[Pointing material for text and interface items]
>> Begin

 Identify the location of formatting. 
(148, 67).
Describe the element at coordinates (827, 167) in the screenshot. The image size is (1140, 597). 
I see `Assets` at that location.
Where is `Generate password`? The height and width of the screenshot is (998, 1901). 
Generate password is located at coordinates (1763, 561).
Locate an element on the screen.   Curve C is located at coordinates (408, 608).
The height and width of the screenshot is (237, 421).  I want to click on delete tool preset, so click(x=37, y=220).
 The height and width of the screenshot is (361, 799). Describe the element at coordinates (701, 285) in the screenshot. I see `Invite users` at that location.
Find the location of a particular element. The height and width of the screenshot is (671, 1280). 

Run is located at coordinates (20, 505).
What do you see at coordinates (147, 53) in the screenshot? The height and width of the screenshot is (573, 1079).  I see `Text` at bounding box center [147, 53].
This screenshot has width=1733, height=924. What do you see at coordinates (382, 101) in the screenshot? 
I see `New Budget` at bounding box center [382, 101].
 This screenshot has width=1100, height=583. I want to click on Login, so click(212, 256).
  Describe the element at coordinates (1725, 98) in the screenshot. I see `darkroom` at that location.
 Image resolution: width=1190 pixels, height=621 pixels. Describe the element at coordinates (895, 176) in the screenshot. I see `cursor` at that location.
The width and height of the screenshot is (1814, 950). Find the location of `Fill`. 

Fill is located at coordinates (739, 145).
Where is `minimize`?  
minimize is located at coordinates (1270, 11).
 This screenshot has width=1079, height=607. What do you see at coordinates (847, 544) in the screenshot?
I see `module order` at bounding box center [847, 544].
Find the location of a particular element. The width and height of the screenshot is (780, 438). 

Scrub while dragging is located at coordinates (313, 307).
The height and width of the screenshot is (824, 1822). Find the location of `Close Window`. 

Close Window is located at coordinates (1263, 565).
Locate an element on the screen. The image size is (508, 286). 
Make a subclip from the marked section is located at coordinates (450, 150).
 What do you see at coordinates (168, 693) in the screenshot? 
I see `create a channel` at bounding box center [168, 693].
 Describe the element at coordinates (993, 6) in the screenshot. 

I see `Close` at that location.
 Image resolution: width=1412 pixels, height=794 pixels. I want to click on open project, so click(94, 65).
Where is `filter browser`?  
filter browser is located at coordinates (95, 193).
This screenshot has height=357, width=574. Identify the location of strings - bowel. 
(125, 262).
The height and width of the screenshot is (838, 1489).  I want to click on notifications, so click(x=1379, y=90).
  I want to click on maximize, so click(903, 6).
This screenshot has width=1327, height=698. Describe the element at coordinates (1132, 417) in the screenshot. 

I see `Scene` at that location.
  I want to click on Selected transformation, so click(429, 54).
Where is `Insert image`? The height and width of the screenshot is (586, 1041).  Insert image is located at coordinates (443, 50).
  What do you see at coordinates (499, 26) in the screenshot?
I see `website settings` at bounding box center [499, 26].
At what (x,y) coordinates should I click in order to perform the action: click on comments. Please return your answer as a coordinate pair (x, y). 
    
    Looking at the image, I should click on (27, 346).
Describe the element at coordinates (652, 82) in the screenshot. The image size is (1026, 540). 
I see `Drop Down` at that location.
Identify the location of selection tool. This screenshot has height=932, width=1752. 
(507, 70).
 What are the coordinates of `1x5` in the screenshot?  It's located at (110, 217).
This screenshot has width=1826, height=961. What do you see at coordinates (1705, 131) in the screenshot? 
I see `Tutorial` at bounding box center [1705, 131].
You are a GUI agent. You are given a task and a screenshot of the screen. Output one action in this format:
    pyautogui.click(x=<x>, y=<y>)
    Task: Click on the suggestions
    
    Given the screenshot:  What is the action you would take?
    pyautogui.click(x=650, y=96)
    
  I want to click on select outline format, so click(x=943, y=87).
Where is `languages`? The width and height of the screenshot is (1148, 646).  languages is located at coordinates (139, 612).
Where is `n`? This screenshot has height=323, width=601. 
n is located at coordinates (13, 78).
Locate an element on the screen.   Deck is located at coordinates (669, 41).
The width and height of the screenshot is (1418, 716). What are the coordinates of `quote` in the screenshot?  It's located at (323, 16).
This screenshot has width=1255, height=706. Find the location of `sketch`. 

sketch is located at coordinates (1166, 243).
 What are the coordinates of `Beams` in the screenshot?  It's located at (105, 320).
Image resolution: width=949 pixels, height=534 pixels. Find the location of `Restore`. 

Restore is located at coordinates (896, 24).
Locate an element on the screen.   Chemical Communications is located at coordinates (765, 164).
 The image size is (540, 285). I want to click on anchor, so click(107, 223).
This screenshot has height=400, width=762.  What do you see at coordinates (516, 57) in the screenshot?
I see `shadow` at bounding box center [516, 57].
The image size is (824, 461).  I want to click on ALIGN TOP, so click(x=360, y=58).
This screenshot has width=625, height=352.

>> End

- _PROBLEM REQUIREMENTS_
Reproduce every line of the material above word for word, changing and omitting nothing.

- _RESPONSE FOR THIS EXERCISE_
 Identify the location of formatting. 
(148, 67).
Describe the element at coordinates (827, 167) in the screenshot. The image size is (1140, 597). 
I see `Assets` at that location.
Where is `Generate password`? The height and width of the screenshot is (998, 1901). 
Generate password is located at coordinates (1763, 561).
Locate an element on the screen.   Curve C is located at coordinates (408, 608).
The height and width of the screenshot is (237, 421).  I want to click on delete tool preset, so click(x=37, y=220).
 The height and width of the screenshot is (361, 799). Describe the element at coordinates (701, 285) in the screenshot. I see `Invite users` at that location.
Find the location of a particular element. The height and width of the screenshot is (671, 1280). 

Run is located at coordinates (20, 505).
What do you see at coordinates (147, 53) in the screenshot? The height and width of the screenshot is (573, 1079).  I see `Text` at bounding box center [147, 53].
This screenshot has width=1733, height=924. What do you see at coordinates (382, 101) in the screenshot? 
I see `New Budget` at bounding box center [382, 101].
 This screenshot has width=1100, height=583. I want to click on Login, so click(212, 256).
  Describe the element at coordinates (1725, 98) in the screenshot. I see `darkroom` at that location.
 Image resolution: width=1190 pixels, height=621 pixels. Describe the element at coordinates (895, 176) in the screenshot. I see `cursor` at that location.
The width and height of the screenshot is (1814, 950). Find the location of `Fill`. 

Fill is located at coordinates (739, 145).
Where is `minimize`?  
minimize is located at coordinates (1270, 11).
 This screenshot has width=1079, height=607. What do you see at coordinates (847, 544) in the screenshot?
I see `module order` at bounding box center [847, 544].
Find the location of a particular element. The width and height of the screenshot is (780, 438). 

Scrub while dragging is located at coordinates (313, 307).
The height and width of the screenshot is (824, 1822). Find the location of `Close Window`. 

Close Window is located at coordinates (1263, 565).
Locate an element on the screen. The image size is (508, 286). 
Make a subclip from the marked section is located at coordinates (450, 150).
 What do you see at coordinates (168, 693) in the screenshot? 
I see `create a channel` at bounding box center [168, 693].
 Describe the element at coordinates (993, 6) in the screenshot. 

I see `Close` at that location.
 Image resolution: width=1412 pixels, height=794 pixels. I want to click on open project, so click(94, 65).
Where is `filter browser`?  
filter browser is located at coordinates (95, 193).
This screenshot has height=357, width=574. Identify the location of strings - bowel. 
(125, 262).
The height and width of the screenshot is (838, 1489).  I want to click on notifications, so click(x=1379, y=90).
  I want to click on maximize, so click(903, 6).
This screenshot has width=1327, height=698. Describe the element at coordinates (1132, 417) in the screenshot. 

I see `Scene` at that location.
  I want to click on Selected transformation, so click(429, 54).
Where is `Insert image`? The height and width of the screenshot is (586, 1041).  Insert image is located at coordinates (443, 50).
  What do you see at coordinates (499, 26) in the screenshot?
I see `website settings` at bounding box center [499, 26].
At what (x,y) coordinates should I click in order to perform the action: click on comments. Please return your answer as a coordinate pair (x, y). 
    
    Looking at the image, I should click on (27, 346).
Describe the element at coordinates (652, 82) in the screenshot. The image size is (1026, 540). 
I see `Drop Down` at that location.
Identify the location of selection tool. This screenshot has height=932, width=1752. 
(507, 70).
 What are the coordinates of `1x5` in the screenshot?  It's located at (110, 217).
This screenshot has width=1826, height=961. What do you see at coordinates (1705, 131) in the screenshot? 
I see `Tutorial` at bounding box center [1705, 131].
You are a GUI agent. You are given a task and a screenshot of the screen. Output one action in this format:
    pyautogui.click(x=<x>, y=<y>)
    Task: Click on the suggestions
    
    Given the screenshot:  What is the action you would take?
    pyautogui.click(x=650, y=96)
    
  I want to click on select outline format, so click(x=943, y=87).
Where is `languages`? The width and height of the screenshot is (1148, 646).  languages is located at coordinates (139, 612).
Where is `n`? This screenshot has height=323, width=601. 
n is located at coordinates (13, 78).
Locate an element on the screen.   Deck is located at coordinates (669, 41).
The width and height of the screenshot is (1418, 716). What are the coordinates of `quote` in the screenshot?  It's located at (323, 16).
This screenshot has width=1255, height=706. Find the location of `sketch`. 

sketch is located at coordinates (1166, 243).
 What are the coordinates of `Beams` in the screenshot?  It's located at (105, 320).
Image resolution: width=949 pixels, height=534 pixels. Find the location of `Restore`. 

Restore is located at coordinates (896, 24).
Locate an element on the screen.   Chemical Communications is located at coordinates (765, 164).
 The image size is (540, 285). I want to click on anchor, so click(107, 223).
This screenshot has height=400, width=762.  What do you see at coordinates (516, 57) in the screenshot?
I see `shadow` at bounding box center [516, 57].
The image size is (824, 461).  I want to click on ALIGN TOP, so click(x=360, y=58).
This screenshot has width=625, height=352.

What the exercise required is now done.